Combine that with lack of control moves ( a control move would be a move that does moderate to small damage that can control your opponents options without itself being super risky… example is sf4 ryu cr.mk. Worst that can usually happen is it gets wiff punished by a sweep, usually. But it can’t be jumped over and it has good range for keeping the opponent out of crossup range… in other words it’s good at controlling your opponents options and the space they can attack from). There simply aren’t many moves that are like that in sf5 and the few that ARE like that do next to no damage. So people largely don’t have access to them, or can ignore them.
But usually the best you can do is a random button. Most buttons have something that will outright beat them, so footsies becomes very “random” with the players doing footsies “mixups” randomly trying to find a pattern or a spacing where the opponent becomes predictable.

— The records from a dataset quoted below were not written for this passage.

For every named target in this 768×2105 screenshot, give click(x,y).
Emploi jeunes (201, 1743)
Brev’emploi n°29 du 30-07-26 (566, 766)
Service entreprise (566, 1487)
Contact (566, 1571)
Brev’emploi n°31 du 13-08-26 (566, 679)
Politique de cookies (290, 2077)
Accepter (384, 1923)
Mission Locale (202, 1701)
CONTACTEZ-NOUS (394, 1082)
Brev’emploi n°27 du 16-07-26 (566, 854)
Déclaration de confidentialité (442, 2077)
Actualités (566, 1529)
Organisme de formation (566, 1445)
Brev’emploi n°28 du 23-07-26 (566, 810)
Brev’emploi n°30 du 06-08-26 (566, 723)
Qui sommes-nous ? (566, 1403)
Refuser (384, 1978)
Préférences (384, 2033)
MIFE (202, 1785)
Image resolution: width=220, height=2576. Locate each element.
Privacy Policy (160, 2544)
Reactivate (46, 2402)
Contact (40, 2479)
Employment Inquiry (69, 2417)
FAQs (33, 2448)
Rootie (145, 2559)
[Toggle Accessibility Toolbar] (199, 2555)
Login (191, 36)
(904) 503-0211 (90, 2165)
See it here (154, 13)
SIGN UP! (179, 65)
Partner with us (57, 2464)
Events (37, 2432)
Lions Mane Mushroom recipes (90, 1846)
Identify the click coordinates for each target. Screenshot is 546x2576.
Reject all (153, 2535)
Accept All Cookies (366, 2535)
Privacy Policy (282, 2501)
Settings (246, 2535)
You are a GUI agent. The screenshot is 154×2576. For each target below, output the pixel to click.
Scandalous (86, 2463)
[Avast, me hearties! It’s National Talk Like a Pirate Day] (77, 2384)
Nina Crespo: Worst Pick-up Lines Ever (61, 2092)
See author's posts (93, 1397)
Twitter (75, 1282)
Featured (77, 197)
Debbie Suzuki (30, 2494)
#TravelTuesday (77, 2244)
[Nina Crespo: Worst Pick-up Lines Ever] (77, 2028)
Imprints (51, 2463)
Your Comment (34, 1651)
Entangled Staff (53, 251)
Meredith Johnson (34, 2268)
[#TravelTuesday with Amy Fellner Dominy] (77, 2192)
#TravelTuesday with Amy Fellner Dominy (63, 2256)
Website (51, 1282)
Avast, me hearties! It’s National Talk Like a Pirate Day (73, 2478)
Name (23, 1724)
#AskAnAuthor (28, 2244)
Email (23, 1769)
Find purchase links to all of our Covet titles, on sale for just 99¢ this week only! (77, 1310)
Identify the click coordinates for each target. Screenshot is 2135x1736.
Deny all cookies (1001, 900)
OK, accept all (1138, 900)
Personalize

In the oldschool however, there weren’t nearly as many viable ground buttons… so you could play neutral as if only playing against like 1-3 moves. And generally speaking the move that won wasn’t this beats that, but this spacing beats that spacing. So it was all about spacing for footsies before, but now it’s more about differentiating buttons and switching up timings.
In practice it doesn’t feel very fulfilling because it very largely feels random… it isn’t “RANDOM” per se, but the element of randomness is there in a much higher percentage than what older streetfighters were about.
And then add in the “turn based” aspect of the game and it becomes even worse. It becomes hard to read people because every time you do something to train them upclose, you get pushed out or put at frame disadvantage. A lot of my oldschool reads were momentum based. So I like make my opponent block a couple of things then I see the y like to do this so I keep momentum and punish that. But in sf5 I can’t usually keep momentum at all so I can’t force tendencies. I always have to give my opponent breathing room after every blocked gambit.
It’s like a boxing match with 2 second rounds. Ding ding, both boxers move towards each other, make a couple of plays at feints or actual punches, then… ding ding back to your corner and wait for 5 seconds… ding ding… both boxers come out do a couple of things… ding ding… back to your corner and wait.
Over and over and over again. Like it’s just sporadic interaction and offense then back off for awhile into sporadic offense for a second binary box neutral.
Hard to out think people in these situations because the game is deadset on allowing people forever and a day to sit there and think about shit if they happened to block any offense.